1855 Ebû Katâde şöyle haber vermiştir: Rasûlüllah (sallallahü aleyhi ve sellem) Beyt’i ziyaret edici olarak (Medine’den) yola çıktı. O’nun beraberinde sahâbeler de yola çıktılar. (Zu’l-Huleyfe’den otuzdört mil mesafedeki Ravhâ’ya ulaştıklarında müşriklerden bir düşman grubunun kendilerine saldıracağını Peygamber’e haber verdiler.) Bunun üzerine Peygamber sahâbîlerden, içlerinde Ebû Katâde’nin de bulunduğu bir müfrezeyi çevirdi de:
— “Sizler deniz kenarı yolunu tutunuz, nihayet buluşuruz” buyurdu.

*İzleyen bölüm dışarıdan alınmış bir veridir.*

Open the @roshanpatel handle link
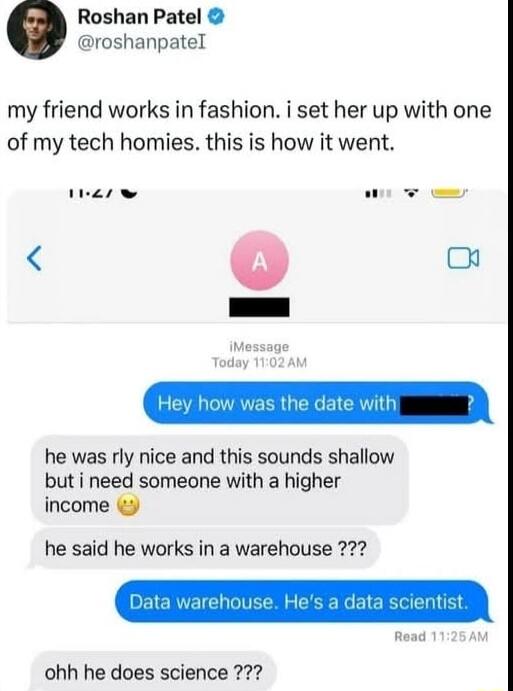This screenshot has width=513, height=691. coord(141,43)
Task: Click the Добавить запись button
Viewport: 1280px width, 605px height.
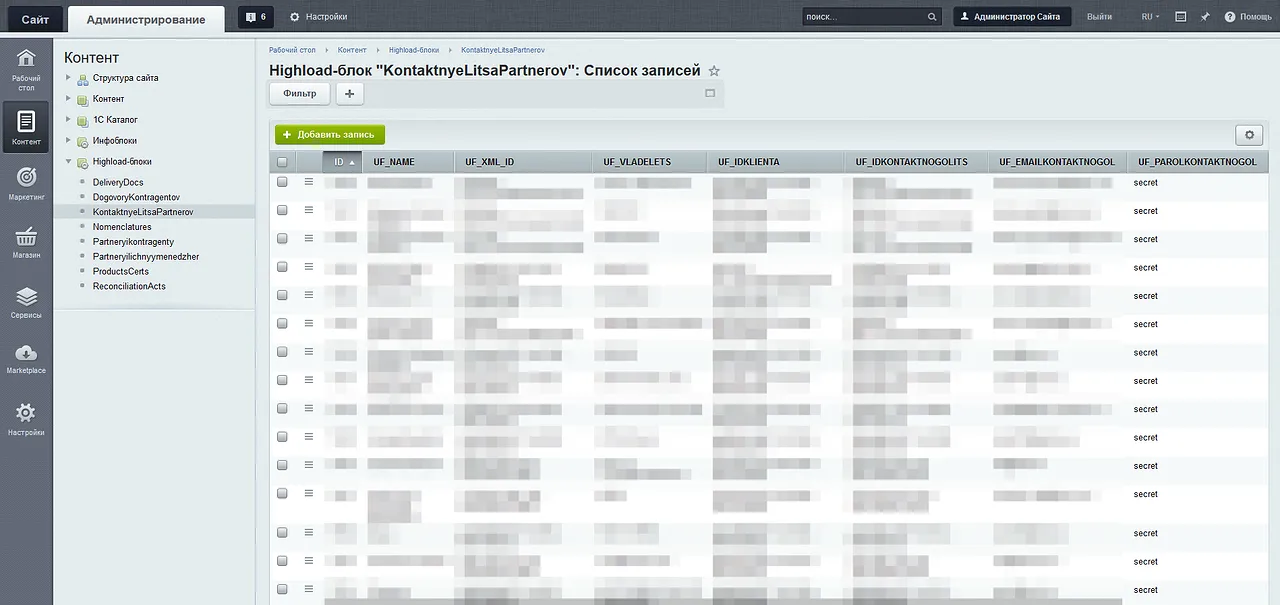Action: coord(329,135)
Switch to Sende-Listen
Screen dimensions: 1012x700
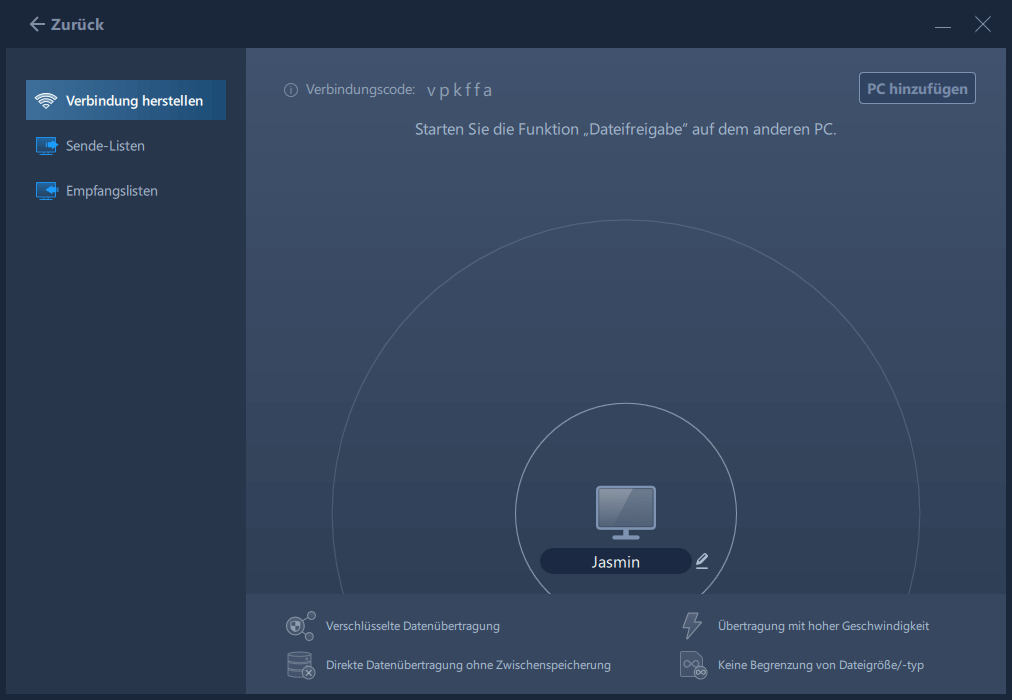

Onlar deniz kenarını tuttular. Peygamber’den ayrıldıkları zaman Ebû Katâde hâriç, hepsi ihrama girdiler. Ebû Katâde ihrama girmedi. Onlar bu şekilde yol alırlarken birdenbire bir yaban eşeği sürüsü ile karşılaştılar. Ebû Katâde yaban eşekleri üzerine hücum etti. Ve onlardan bir dişi eşek vurup öldürdü. Nihayet hepsi bineklerinden indiler de o dişi yaban eşeğinin etinden yediler. Bu esnada: Bizler ihrâmlı olduğumuz hâlde av etini yer miyiz? dediler. Akabinde dişi yaban eşeğinin etinden geri kalanı taşıdık. Rasûlüllah’a geldikleri zaman:
— Yâ Rasûlallah! Bizler ihrama girmiş idik. Ebû Katâde ise ihrama girmemiş hâlde idi. Bir sürü yaban eşeği gördük. Ebû Katâde onların üzerine hücum etti ve onlardan bir dişi yaban eşeğini vurup öldürdü. İnip onun etinden yedik. Sonra kendi kendimize: Bizler ihrâmlı bulunduğumuz hâlde av etini yiyebilir miyiz? dedik. Ve onun etinden arta kalanı beraberimizde taşıyıp getirdik, diye söyledik.
Rasûlüllah (sallallahü aleyhi ve sellem):
— “Sizlerden herhangi bir kimse Ebû Katâde’ye, o yaban eşeği üzerine hücum etmesini emr veya ona doğru işaret etti mi?” diye sordu.
Sahâbîler:
— Hayır, dediler.
Rasûlüllah:
— “Öyle ise bu av etinden geri kalanı yiyiniz!” buyurdu.